Get used to it – i hear. perhaps i have been lucky to hear the silence, or the sounds of nature, calming and uplifting to the spirit – the roar of the ocean is different, as is the rush of a stream or river. The calls of animals and birds, even crows, is not at metallic as this – the machines take over. yes, earplugs shut it out, but they shut out all if they work, the beauty as well, and i do not want to make myself deaf. I could the ipod, the tv, the sounds that enter in, a sound healing or noise pollution, but headphones on the street further to the disconnection.  And in putting up sound walls, we all become disconnected, and continue to create this, pretend it is not there.

I pull in and withdraw, as i do when i walk down busy streets, where the main noise if of cars, not stopping, no ebb and flow, but continuing. Where the sounds of other life are muted or drowned out. And that is the key, the other sounds are mainly absent and the din dominates all.

 My body tenses, and i feel it. i feel the vibrations, it is not merely through the ears; it is through the whole body. And it scrambles me, and i feel like i have entered a fishbowl in hell. And there are fewer and fewer places to get away.

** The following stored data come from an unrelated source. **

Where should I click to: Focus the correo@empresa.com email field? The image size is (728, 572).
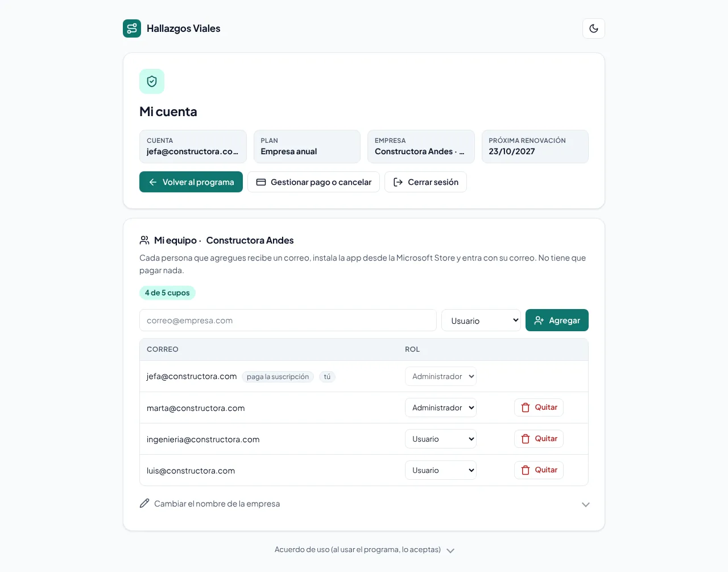pyautogui.click(x=288, y=320)
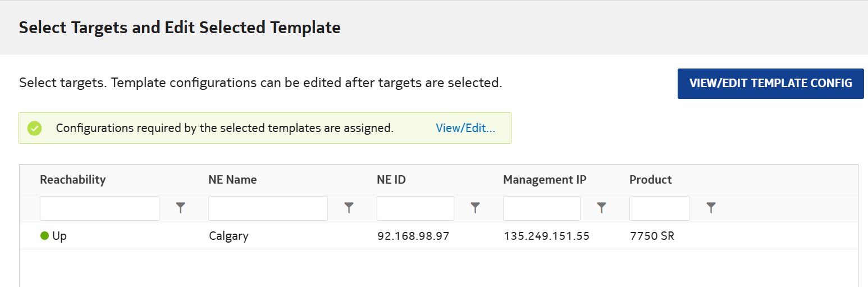Click the green Up status dot
This screenshot has height=287, width=868.
tap(45, 236)
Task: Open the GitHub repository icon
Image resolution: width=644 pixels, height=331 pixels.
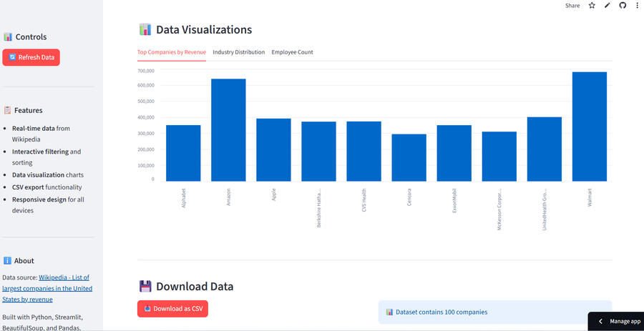Action: click(623, 6)
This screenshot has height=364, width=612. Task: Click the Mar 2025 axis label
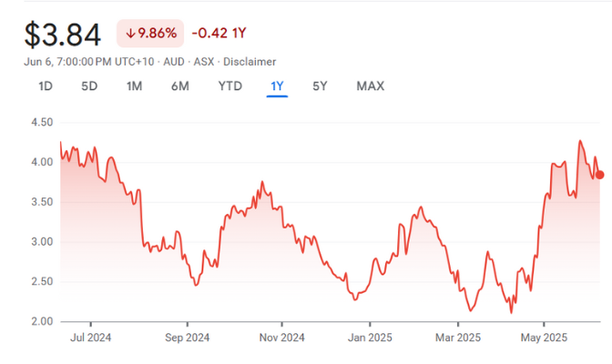coord(457,337)
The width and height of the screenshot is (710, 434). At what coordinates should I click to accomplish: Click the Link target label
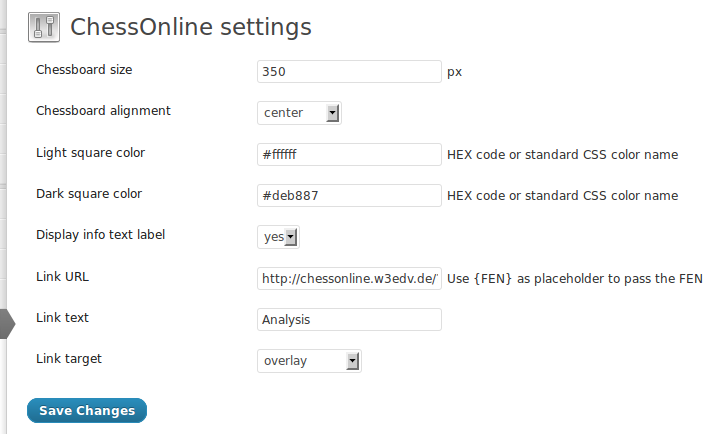69,359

Perhaps it is louder here, and it is not just my imagination. Just as valleys can become containers for air pollution, perhaps they can become containers for sound, the waves bouncing back off the mountain walls, reverberating, not dissipating, forming a field of their own. With the thinner air at this elevation, perhaps they travel faster and penetrate with greater ease.

The quiet small town i imagined, is anything but quiet, and so many places are like this. I think of a walk in the redwoods, above Santa Cruz, or camping on the oregon coast the traffic that i heard, the traffic that the trees and birds and plants felt. I remember the cities of Mexico and Central America where the traffic took over, and i quickly became scrambled. I think of other towns, Eugene comes to mind, and large cities, where the highways cut through, and you cannot get away.

What does it do to us?  In the beginning was the word. What is the vibration of the “words” we have created, those of the car age. When we encase ourselves in them, turn on the music, we blot it out, unaware of what we emit. but it is here – all – pervasive so it seems. So many studies of noise pollution, but we often overlook the all-pervasive din. Sound has the ability to heal and harm, and what is this background noise of our lives? How to change it – or is escape the only answer? And how to remove myself without a car and adding to the din?